# Sage barista express, need help please...



## wilse (Nov 14, 2013)

Need a bit of advice from you guys please.

FIL has bought said machine, as an upgrade from Nespresso machine, I offered to help set it up, but it's more tricky than I expected, as it quite different to my set-up and timings etc.

We currently using 17g coffee (Filmore & Union) with and output of 48g, but this is in around 22s with first drop around 9-10s.

Crema is pale, not bad tasting, but not as good as the in-store demo's which had a great dark crema colour.

Grind setting is 3, with amount at 2pm.

When reading the manual, I noticed you can adjust the top burr (when you remove it) which is currently on 5.

The pressure gauge is just getting into the ideal zone, just.

Should I still aim for the 17g to 34g drink or is this out of the window with the Sage?


----------



## Mrboots2u (May 10, 2013)

How old is the coffee you are using at home from roast date? How are you storing it ?

Is the coffee not as sweet as the demo ? Not as strong ? A set of number 17>34 does not guarentee tasty but it does sound like either your coffee isnt that fresh and or you need to go a bit finer to balance the shot possibly .

▶ **Given instruction 1**: In the Sage Barista Express thread, what setting is the top burr currently on?
▶ **Given instruction 2**: Resume the Sage Barista Express thread after its final post.

▶ **Source excerpt**:
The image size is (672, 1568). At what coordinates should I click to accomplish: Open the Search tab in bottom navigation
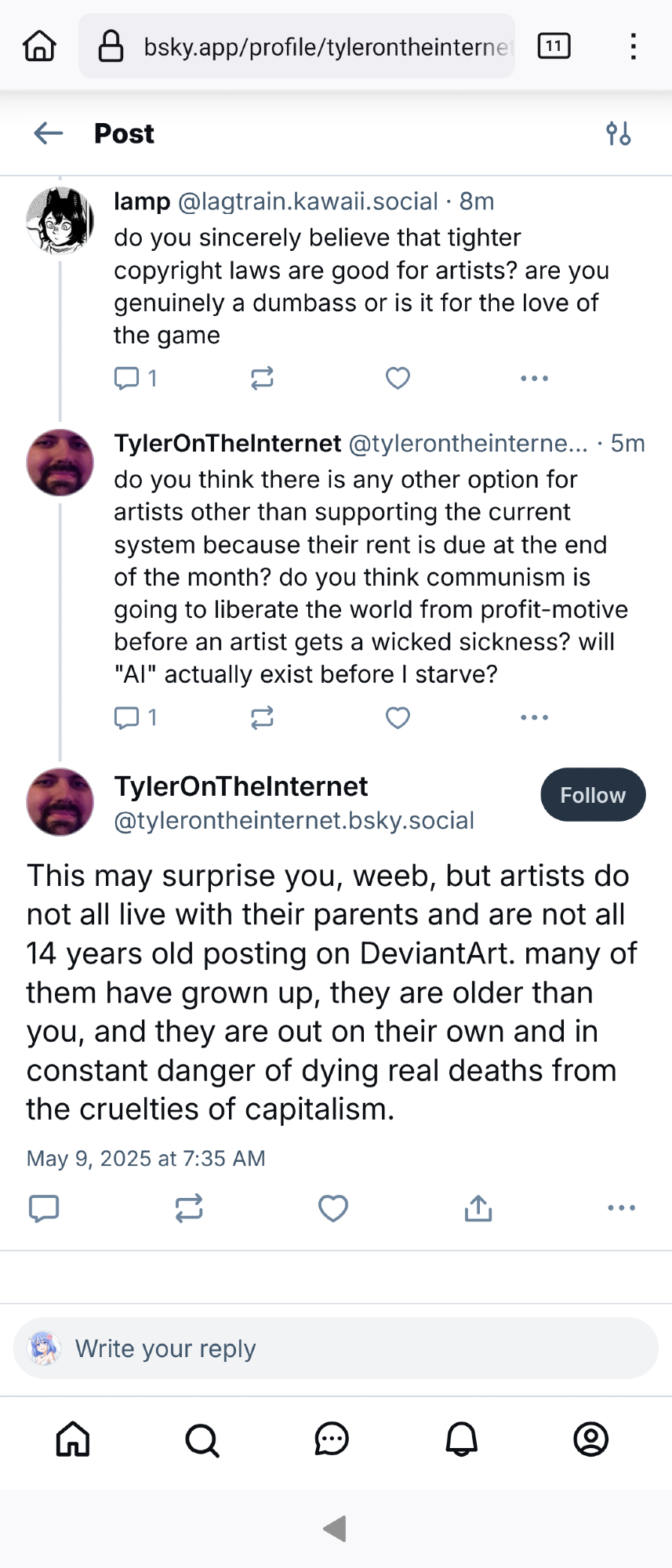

▶ **Task response 1**: It is on 5.

▶ **Task response 2**:
----------



## wilse (Nov 14, 2013)

Well for any other sage owners struggling, here's what I did.

1. Bought fresh beans.

2. Set the upper grinder burr (not the adjustment on the side) two notches finer.

3. Reprogrammed the double water quantity, to the 2 to 1 ratio, so now around 36g

Overall, very impressed with the sage, milk work is surprisingly impressive.


----------



## ajohn (Sep 23, 2017)

3 is a pretty fine setting on a BE for the beans I have used. I bought a Sage Grinder Pro to go with mine - yeh having 2 seems strange but I do have a reason. On that I checked the burr settings before using it. I haven't checked the BE. You could do the same thing on the BE. Clean it out and run it empty at the finest setting. What I found on the SGP was that the motor slowed down and went even slower as the burrs warmed up rather quickly - bad news if left on the motor would probably stall. I just changes the burr setting one setting coarser. Now on the finest setting the motor just sounds busy. I doubt if I will ever need to use it set that fine so didn't see what happened if it ran for a long time just for maybe 15 secs or so. If it had beans in that would probably force the burrs open more anyway.

There is a bit of a catch doing this on the SGP. If I had used the timed grind facility there would have been no way of stopping it other than pulling the plug out. if you do this on the BE make sure that you are using manual timing - that just means keeping the portafilter pressed in when the grinder starts rather than releasing it sooner.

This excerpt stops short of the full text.